Crimes of Passion?
In Defense of Passion, but not Clara Harris’ Crime
By Brené Brown, Ph.D., LMSW
Published in the Houston Chronicle on 2/14/2003


Most of us are fortunate enough to have experienced passion. There are certainly different levels of passion. There is the intense passion we feel for a partner – the kind that is often woven with the complexities of intimacy and love. There is also the kind of passion we feel about our work, our faith, our causes and our beliefs. In some form or another, most of us have experienced passion. In fact, most of us hold sacred the passionate moments in our lives and yearn for more passion.

My question - in our most truly passionate moments, do we feel the uncontrollable urge to hurt and/or kill?
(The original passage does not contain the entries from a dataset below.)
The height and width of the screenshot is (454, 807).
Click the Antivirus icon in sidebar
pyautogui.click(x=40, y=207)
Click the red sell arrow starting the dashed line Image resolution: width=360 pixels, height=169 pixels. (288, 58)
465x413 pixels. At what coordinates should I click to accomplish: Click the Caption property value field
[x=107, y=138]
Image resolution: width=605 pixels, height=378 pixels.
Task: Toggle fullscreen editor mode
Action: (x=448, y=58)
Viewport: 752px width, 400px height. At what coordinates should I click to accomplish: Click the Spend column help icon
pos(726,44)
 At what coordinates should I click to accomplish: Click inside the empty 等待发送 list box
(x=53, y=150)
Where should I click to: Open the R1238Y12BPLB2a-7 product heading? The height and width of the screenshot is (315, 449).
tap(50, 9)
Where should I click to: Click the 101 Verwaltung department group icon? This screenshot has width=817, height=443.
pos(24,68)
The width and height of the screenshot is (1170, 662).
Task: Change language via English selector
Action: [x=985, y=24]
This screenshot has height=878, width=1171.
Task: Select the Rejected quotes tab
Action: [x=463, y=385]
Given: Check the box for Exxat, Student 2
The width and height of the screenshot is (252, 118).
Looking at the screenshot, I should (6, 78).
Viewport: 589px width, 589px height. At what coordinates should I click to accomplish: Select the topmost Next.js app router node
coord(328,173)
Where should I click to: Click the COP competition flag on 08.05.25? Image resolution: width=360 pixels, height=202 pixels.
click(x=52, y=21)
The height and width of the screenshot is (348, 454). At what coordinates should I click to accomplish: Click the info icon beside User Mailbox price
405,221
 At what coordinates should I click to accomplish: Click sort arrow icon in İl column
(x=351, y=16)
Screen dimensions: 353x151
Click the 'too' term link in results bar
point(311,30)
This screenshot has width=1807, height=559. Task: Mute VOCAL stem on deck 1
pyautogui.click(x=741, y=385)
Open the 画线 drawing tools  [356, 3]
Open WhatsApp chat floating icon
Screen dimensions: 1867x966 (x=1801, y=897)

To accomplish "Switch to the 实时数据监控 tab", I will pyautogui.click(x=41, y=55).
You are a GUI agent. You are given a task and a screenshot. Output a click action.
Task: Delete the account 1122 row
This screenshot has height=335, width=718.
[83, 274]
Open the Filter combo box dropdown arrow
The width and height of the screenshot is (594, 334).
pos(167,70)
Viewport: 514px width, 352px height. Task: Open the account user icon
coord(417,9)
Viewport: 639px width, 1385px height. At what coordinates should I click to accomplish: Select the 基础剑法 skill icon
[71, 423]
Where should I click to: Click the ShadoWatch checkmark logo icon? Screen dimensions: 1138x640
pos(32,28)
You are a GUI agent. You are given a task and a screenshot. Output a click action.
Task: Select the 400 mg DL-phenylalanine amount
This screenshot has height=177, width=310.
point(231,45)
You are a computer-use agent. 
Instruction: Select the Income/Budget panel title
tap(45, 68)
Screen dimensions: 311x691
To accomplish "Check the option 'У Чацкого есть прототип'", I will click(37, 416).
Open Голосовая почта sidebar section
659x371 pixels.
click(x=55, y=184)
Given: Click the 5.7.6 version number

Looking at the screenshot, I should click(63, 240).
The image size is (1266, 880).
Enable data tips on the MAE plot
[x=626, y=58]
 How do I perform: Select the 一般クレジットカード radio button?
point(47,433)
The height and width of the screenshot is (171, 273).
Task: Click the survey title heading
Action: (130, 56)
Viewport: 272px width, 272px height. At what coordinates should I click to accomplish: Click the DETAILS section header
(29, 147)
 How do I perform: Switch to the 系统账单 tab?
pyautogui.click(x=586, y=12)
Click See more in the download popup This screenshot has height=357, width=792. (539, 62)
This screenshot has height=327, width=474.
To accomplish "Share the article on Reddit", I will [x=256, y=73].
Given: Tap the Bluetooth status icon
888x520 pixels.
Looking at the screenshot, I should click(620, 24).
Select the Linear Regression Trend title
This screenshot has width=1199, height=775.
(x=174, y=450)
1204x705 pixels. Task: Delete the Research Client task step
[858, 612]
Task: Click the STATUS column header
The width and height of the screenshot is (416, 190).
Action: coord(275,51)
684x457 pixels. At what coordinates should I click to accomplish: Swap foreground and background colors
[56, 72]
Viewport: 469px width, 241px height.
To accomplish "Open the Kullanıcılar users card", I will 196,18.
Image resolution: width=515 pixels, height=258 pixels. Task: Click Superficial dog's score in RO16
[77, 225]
Do we, in the midst of passion, turn vicious and violent? I believe the answer is no.

When Clara Harris killed her husband she was not feeling passion. She was feeling violent rage. Rage, like most emotions, can be experienced on a continuum – hers was certainly uncontrollable and destructive. While one could argue that all rage is destructive, our ability to control it, recover from it and shape it into something constructive varies. Like passion, most of us have experienced rage. Unlike Harris, most of us do not kill. However, when we think of her crime, it makes more sense to understand it in terms of rage, rather than passion.

So if Harris acted out of rage, why do we call her crime, "A Crime of Passion?" More importantly, why to we use the term "passion" to explain, describe or justify any type of violence, most especially intimate partner violence?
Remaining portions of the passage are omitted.